Sicuramente più di qualcuno storcerà il naso su uno uso così liberale degli oppiacei, ma credo che il problema stia proprio lì : non li usiamo abbastanza ed i pazienti soffrono inutilmente.
Tornando al protocollo, l'autore ha scelto la morfina per l'emivita dicreamente lunga. Io, ad esempio, nelle coliche renali molto dolorose prediligo il fentanyl , più potente ma con minor durata di azione.
La difenidramina non esiste in Italia, quindi, per mitigare gli effetti collaterali più fastidiosi degli oppaicei quali nausea, vomito ed ipotensione si potrebbe optare,ad esempio, per un altro antistaminico come la clorfenamina oppure per la metoclopramide o l'alizapride, la prima peraltro gravata maggiormente di effetti collaterali.
Concludendo possiamo scegliere tra svariate combinazioni di farmaci quello che più importa è che nel dolore severo non lesiniamo gli oppiacei. Vedere sorridere dopo pochi minuti dall'inizio della terapia pazienti che prima urlavano dal male è , come dice quella famosa pubblicità, una cosa.... che non ha prezzo!!
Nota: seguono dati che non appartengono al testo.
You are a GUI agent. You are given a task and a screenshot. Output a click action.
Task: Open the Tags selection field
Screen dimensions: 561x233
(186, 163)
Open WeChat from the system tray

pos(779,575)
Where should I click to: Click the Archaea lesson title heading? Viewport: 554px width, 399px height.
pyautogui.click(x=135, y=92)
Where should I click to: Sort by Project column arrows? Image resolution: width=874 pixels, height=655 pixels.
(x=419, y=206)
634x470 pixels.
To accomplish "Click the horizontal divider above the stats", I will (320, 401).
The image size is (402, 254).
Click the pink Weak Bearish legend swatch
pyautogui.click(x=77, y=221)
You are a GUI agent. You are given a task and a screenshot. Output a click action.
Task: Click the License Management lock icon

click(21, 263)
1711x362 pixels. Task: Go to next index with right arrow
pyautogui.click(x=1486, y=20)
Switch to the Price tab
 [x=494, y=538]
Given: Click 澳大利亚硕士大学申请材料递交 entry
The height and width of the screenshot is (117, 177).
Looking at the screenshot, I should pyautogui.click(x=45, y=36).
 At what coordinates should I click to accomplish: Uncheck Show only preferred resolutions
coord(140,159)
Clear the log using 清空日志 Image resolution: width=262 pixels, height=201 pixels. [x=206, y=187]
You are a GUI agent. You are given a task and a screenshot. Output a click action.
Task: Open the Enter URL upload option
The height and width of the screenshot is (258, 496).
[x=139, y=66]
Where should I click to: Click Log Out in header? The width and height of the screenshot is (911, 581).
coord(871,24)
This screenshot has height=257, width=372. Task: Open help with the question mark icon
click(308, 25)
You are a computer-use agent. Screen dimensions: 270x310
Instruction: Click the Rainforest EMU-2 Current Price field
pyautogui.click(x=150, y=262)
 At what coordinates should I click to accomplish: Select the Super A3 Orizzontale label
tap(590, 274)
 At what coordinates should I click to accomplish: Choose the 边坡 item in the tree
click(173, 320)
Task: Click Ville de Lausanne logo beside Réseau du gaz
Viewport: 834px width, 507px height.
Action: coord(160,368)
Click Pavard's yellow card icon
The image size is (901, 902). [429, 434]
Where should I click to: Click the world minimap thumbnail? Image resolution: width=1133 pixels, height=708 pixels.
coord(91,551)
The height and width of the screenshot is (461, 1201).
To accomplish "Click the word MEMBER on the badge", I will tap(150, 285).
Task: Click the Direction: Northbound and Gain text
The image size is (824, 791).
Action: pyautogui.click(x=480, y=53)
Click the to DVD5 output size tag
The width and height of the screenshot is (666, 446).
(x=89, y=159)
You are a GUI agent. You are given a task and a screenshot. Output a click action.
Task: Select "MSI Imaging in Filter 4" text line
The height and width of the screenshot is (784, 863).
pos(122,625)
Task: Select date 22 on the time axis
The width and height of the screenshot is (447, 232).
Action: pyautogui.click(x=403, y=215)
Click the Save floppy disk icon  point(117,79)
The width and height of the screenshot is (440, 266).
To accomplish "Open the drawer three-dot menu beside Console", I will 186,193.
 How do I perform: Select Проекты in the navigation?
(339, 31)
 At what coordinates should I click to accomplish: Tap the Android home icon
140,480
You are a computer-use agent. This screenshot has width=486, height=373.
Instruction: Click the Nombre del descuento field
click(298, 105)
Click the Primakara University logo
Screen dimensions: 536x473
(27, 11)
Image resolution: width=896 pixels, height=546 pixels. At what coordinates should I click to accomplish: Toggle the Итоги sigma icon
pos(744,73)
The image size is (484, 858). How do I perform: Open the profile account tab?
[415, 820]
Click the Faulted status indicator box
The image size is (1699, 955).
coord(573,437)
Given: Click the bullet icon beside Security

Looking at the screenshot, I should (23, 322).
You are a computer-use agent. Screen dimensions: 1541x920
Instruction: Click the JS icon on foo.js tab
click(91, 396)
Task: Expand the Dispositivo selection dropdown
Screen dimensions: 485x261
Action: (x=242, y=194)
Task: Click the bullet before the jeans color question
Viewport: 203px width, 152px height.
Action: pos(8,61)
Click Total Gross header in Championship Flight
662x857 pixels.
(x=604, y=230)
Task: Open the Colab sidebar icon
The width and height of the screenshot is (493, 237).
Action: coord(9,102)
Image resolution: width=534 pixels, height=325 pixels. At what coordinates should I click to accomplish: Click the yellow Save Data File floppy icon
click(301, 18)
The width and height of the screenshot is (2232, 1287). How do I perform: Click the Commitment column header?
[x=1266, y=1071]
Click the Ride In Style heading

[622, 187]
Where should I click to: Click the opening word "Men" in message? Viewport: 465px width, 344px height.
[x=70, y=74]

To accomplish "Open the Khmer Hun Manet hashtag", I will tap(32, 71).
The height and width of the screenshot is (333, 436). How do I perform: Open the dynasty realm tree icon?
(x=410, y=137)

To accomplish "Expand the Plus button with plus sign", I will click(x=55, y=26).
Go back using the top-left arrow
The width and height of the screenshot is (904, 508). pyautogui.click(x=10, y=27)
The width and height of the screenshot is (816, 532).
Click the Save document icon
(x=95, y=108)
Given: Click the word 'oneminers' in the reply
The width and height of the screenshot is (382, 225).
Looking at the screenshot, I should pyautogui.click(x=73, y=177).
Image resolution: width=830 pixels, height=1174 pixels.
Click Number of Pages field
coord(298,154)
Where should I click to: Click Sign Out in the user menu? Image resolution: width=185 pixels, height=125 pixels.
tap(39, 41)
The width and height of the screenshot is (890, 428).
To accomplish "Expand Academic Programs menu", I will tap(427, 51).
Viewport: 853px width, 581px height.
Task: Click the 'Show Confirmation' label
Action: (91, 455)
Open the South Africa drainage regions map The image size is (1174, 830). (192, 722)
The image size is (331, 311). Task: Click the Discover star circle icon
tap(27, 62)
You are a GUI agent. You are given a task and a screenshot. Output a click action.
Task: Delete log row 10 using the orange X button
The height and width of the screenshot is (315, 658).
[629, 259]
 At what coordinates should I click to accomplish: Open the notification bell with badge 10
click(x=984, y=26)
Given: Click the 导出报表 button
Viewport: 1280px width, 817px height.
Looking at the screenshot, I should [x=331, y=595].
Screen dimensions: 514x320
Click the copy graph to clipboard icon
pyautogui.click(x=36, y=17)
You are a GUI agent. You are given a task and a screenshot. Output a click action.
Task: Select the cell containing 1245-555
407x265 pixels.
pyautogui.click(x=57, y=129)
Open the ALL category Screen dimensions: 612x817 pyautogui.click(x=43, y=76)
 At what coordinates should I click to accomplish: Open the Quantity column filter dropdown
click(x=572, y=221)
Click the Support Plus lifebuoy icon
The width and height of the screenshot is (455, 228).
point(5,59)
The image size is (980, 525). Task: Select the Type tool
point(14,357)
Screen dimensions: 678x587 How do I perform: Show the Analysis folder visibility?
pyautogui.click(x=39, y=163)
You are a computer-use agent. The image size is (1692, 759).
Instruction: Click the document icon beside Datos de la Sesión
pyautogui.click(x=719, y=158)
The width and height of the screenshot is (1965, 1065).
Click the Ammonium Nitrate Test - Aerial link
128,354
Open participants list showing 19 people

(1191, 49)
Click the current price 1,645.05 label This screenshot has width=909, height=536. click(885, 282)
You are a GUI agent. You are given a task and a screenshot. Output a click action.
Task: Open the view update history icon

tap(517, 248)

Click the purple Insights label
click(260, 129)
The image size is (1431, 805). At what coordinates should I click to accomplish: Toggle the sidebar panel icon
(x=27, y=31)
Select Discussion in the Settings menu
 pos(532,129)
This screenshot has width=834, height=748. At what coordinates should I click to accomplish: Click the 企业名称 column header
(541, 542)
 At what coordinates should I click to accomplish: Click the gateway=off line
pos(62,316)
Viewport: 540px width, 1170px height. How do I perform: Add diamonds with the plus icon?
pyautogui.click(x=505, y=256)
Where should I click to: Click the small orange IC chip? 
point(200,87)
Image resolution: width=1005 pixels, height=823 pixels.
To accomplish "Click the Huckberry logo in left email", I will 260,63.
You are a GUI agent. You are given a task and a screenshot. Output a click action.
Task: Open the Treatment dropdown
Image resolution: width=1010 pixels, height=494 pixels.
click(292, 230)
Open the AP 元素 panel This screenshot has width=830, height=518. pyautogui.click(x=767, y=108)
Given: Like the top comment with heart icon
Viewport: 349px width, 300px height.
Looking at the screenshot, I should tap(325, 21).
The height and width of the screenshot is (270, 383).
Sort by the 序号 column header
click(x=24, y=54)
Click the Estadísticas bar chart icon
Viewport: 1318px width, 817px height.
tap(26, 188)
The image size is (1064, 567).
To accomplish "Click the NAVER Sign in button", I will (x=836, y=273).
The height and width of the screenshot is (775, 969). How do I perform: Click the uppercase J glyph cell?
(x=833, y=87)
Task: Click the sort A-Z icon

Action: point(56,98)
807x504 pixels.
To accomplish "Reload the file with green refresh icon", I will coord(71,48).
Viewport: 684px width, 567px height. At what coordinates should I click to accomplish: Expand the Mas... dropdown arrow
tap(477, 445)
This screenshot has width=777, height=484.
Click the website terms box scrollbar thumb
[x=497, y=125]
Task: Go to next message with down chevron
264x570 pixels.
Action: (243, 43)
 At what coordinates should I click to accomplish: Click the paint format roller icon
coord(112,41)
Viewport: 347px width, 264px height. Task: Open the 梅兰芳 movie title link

Concludendo possiamo scegliere tra svariate combinazioni di farmaci quello che più importa è che nel dolore severo non lesiniamo gli oppiacei. Vedere sorridere dopo pochi minuti dall'inizio della terapia pazienti che prima urlavano dal male è , come dice quella famosa pubblicità, una cosa.... che non ha prezzo!!


1 commenti:
Sono d'accordo sulla terapia del dolore!
(una volta tanto sono d'accordo su qualcosa).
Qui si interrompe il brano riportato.